___ Page text ___
My neck of the woods centers around pulsed lasers: these can be long or short pulses, at a variety of wavelengths, but in essence we always have some light source which produces radiation that is focused down into some interaction region so that it can do things to atoms or molecules or whatnot. And, in this community, there is a bit of folklore that essentially says something like

You cannot have nonzero-area pulses

where a nonzero-area pulse is a pulse of radiation with electric field $\mathbf E(\mathbf r,t)$ with the property that $$ \int_{t_\mathrm{i}}^{t_\mathrm{f}} \mathbf E(\mathbf r,t)\mathrm dt \neq 0, $$ where $t_\mathrm{i}$ and $t_\mathrm{f}$ are pulses well before, and well after, the pulse has started and finished, respectively, and the integral is taken at some fixed position in space in your interaction region, i.e. in the radiation regime kind of far away from the charges and currents that make up the light source that produces that electric field.

This principle has a pretty wide applicability, because it impacts what kinds of vector potentials are of interest: since we normally define the vector potential as $\mathbf A(\mathbf r,t) = -\int_{t_\mathrm{i}}^t \mathbf E(\mathbf r,\tau)\mathrm d\tau$, if all pulses must have zero area then you should only work with vector potentials that go to zero at $t\to\infty$. This is nice because it simplifies things, but it also restricts the kinds of pulses you might hope to shine on your target, if you want to do something like attosecond streaking or whatnot.

Unfortunately, however, this bit of folklore is very rarely backed up with any kind of solid justification (even in e.g. course notes from researchers that I hold in very high regard), and as I will argue below it is on very shaky ground. I would like some help establishing whether it is true or not.
___
### Exercise
Reproduce the pulsed-laser text from "You cannot have" up to and including "that electric field.", changing "nonzero-area" to "nonvanishing-area".
___ Dataset content ___
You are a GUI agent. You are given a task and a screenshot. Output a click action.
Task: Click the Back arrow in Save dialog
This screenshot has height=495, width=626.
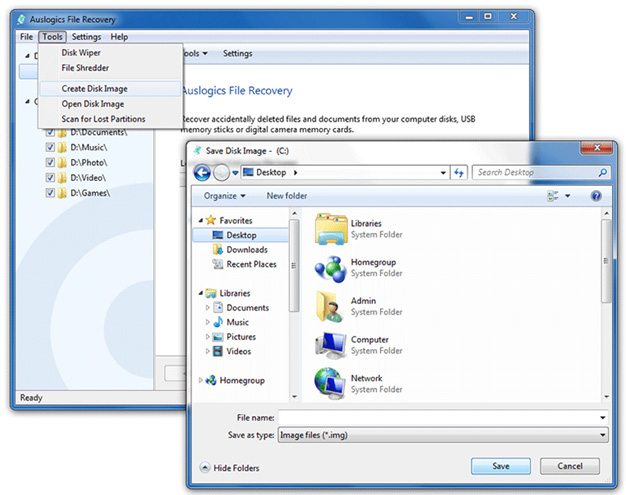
___
### Final result
You cannot have nonvanishing-area pulses

where a nonvanishing-area pulse is a pulse of radiation with electric field $\mathbf E(\mathbf r,t)$ with the property that $$ \int_{t_\mathrm{i}}^{t_\mathrm{f}} \mathbf E(\mathbf r,t)\mathrm dt \neq 0, $$ where $t_\mathrm{i}$ and $t_\mathrm{f}$ are pulses well before, and well after, the pulse has started and finished, respectively, and the integral is taken at some fixed position in space in your interaction region, i.e. in the radiation regime kind of far away from the charges and currents that make up the light source that produces that electric field.